The feature class representing our labelled data contains an attribute field classvalue which represents the class of each labelled polygon. It is important to note here that all the pixels which are not labelled under any class will be mapped to 0, representing "NoData" class after exporting the data.

This is how it looks:

Training data can be exported by using the Export Training Data For Deep Learning tool available in ArcGIS Pro as well as ArcGIS Image Server.

Input Raster: NAIP imagery
Input Feature Class Or Classified Raster: feature layer containing labeled polygons
Class Value Field: field containing class values against each class
Tile Size X & Tile Size Y: 256
Stride X & Stride Y: 64
Meta Data Format: 'Classified Tiles' as we are training an segmentation Model which in this case is UnetClassifier.
Environments: Set optimum Cell Size, Processing Extent.

The labels to export data using Export training data tool are available as a layer package.

labels = gis.content.get('eeec636c856740c6a3e2c185dda6e735')
labels

land_cover_classification_sparse_training_data
land cover classification training data (sparse)

Feature Layer Collection by api_data_owner
Last Modified: December 11, 2020
0 comments, 0 views

Train the model

We will be using U-Net, one of the well-recognized image segmentation algorithms, for our land cover classification. U-Net is designed like an auto-encoder. It has an encoding path (“contracting”) paired with a decoding path (“expanding”) which gives it the “U” shape. However, in contrast to the autoencoder, U-Net predicts a pixelwise segmentation map of the input image rather than classifying the input image as a whole. For each pixel in the original image, it asks the question: “To which class does this pixel belong?”. U-Net passes the feature maps from each level of the contracting path over to the analogous level in the expanding path. These are similar to residual connections in a ResNet type model, and allow the classifier to consider features at various scales and complexities to make its decision.

Prepare data

We will specify the path to our training data and a few hyperparameters.

path: path of the folder containing training data.
batch_size: Number of images your model will train on each step inside an epoch, it directly depends on the memory of your graphic card. 8 worked for us on a 11GB GPU.
imagery_type: It is a mandatory input to enable a model for multispectral data processing. It can be "landsat8", "sentinel2", "naip", "ms" or "multispectral".

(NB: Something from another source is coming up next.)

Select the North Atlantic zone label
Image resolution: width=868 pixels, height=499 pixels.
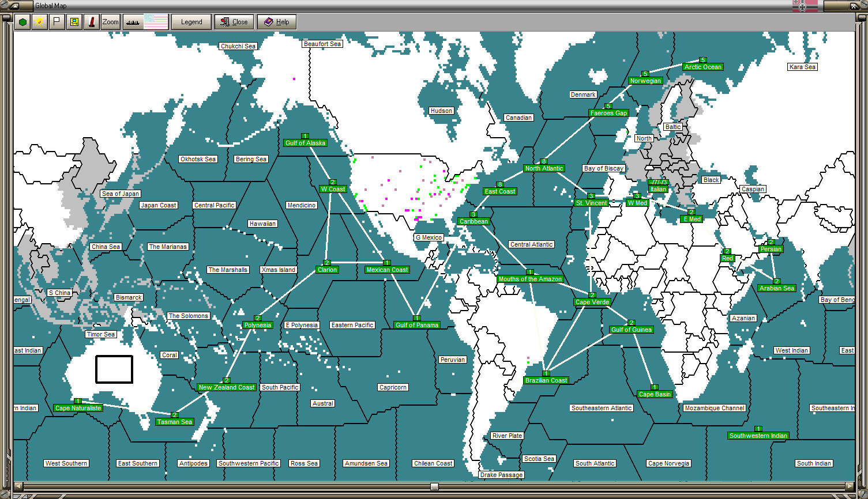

training_data = gis.content.get('08ccd71f862940bda1d8350c8cc91a47')
training_data

land_cover_classification_using_sparse_training_data

Image Collection by api_data_owner
Last Modified: December 11, 2020
0 comments, 20 views

filepath = training_data.download(file_name=training_data.name)

import zipfile
with zipfile.ZipFile(filepath, 'r') as zip_ref:
    zip_ref.extractall(Path(filepath).parent)

data_path = Path(os.path.join(os.path.splitext(filepath)[0]))

data = prepare_data(data_path, batch_size=8, imagery_type='naip')

Visualize training data

To get a sense of what the training data looks like, arcgis.learn.show_batch() method randomly picks a few training chips and visualizes them.

rows: Number of rows to visualize.

data.show_batch(rows=3)

Load model architecture

As we now know, the 'NoData' class is mapped to '0' and we want to train our model on the six classes we had labeled, so we can put the 'NoData' class in ignore_classes parameter while creating a U-Net model. This parameter allows the model to skip all the pixels belonging to the mentioned class/classes, in other words model will not get trained on that class/classes.

# Create U-Net Model
unet = UnetClassifier(data, backbone='resnet34', ignore_classes=[0])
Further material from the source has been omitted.